··· INPUT MATERIAL ···

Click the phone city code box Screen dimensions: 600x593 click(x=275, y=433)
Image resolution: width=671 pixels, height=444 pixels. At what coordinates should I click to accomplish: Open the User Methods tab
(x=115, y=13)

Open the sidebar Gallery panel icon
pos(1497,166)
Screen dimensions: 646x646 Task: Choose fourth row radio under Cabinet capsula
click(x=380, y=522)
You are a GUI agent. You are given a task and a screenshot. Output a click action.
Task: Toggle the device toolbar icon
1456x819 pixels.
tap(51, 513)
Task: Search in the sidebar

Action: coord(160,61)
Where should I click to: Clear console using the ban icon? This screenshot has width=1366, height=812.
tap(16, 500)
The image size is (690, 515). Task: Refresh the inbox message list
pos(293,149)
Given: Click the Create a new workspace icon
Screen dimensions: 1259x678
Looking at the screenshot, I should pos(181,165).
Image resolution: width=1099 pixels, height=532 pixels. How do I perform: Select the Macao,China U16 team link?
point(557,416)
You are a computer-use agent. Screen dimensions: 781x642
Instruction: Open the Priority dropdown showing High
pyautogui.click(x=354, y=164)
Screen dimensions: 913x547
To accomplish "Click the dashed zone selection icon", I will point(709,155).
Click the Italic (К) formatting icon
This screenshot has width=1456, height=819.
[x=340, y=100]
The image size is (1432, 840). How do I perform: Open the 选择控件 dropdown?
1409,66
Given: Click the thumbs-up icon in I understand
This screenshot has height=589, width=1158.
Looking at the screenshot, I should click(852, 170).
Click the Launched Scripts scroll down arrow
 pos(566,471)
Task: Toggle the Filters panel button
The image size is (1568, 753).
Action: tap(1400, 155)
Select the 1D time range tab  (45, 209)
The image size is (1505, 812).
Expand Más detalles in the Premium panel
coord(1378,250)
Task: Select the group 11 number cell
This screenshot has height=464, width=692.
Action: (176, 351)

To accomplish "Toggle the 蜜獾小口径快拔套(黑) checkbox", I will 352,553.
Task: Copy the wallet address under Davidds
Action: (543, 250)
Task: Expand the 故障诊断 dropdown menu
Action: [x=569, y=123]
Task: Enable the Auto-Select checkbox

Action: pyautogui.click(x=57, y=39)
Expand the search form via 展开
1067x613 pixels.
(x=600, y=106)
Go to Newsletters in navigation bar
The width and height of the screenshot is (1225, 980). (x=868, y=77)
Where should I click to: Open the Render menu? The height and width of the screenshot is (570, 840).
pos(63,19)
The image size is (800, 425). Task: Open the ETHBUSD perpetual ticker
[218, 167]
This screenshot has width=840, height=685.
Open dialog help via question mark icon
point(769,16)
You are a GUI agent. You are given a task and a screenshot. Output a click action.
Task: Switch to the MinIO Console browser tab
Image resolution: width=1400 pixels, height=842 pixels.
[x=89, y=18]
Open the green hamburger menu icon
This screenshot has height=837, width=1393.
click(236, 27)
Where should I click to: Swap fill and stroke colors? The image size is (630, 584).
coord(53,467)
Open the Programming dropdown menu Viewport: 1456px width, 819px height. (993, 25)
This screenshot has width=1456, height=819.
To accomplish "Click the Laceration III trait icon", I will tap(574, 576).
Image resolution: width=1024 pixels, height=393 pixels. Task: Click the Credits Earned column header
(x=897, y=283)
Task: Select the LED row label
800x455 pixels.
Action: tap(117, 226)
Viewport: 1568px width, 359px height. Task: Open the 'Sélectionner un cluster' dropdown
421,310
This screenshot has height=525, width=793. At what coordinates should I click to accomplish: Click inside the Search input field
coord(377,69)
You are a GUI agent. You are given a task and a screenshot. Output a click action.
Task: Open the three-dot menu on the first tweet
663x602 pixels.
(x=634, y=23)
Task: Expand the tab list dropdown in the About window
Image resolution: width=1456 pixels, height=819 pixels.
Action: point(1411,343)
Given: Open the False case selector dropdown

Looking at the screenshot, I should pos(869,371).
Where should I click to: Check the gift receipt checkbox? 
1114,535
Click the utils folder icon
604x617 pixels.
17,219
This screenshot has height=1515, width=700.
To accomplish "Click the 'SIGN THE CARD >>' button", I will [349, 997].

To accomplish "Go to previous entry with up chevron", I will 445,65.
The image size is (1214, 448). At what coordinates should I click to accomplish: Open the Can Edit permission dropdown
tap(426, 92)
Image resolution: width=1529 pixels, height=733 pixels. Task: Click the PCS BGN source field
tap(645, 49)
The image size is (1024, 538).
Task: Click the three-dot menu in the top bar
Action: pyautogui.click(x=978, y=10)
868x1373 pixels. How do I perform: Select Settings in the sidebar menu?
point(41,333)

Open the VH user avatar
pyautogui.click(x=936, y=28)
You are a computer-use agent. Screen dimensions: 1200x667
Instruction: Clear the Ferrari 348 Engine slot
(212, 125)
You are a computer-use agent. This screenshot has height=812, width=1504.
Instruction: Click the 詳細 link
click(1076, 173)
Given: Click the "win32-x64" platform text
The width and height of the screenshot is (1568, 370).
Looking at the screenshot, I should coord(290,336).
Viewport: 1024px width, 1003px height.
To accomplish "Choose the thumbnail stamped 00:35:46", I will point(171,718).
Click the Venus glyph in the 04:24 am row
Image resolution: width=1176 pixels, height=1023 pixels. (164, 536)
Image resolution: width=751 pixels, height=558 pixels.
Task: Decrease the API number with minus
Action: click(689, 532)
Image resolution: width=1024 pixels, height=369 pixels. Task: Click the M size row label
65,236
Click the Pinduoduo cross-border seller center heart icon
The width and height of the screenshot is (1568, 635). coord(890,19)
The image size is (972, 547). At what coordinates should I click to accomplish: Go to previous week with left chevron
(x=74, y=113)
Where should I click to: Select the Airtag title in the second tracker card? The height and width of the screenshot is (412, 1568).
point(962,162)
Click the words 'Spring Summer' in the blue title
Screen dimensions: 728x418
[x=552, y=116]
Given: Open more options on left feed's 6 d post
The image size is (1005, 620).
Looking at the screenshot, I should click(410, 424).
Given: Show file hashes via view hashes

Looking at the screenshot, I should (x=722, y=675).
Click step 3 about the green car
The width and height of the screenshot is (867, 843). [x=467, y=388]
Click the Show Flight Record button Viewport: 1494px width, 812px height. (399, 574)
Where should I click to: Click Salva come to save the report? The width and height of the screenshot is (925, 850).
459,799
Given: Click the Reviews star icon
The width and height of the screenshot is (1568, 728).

···

## WORK INSTRUCTIONS
Format the records as a two-column CSV with the columns text and answer, one row per record. Begin at the line that has "Task: Search in the sidebar" and stop after the line that has "point(557,416)". Put each text and each answer in its own quoted field, with line breaks replaced by spaces.

## TASK SOLUTION
text,answer
"Task: Search in the sidebar","Action: coord(160,61)"
"Where should I click to: Clear console using the ban icon? This screenshot has width=1366, height=812.","tap(16, 500)"
"The image size is (690, 515). Task: Refresh the inbox message list","pos(293,149)"
"Given: Click the Create a new workspace icon Screen dimensions: 1259x678","Looking at the screenshot, I should pos(181,165)."
"Image resolution: width=1099 pixels, height=532 pixels. How do I perform: Select the Macao,China U16 team link?","point(557,416)"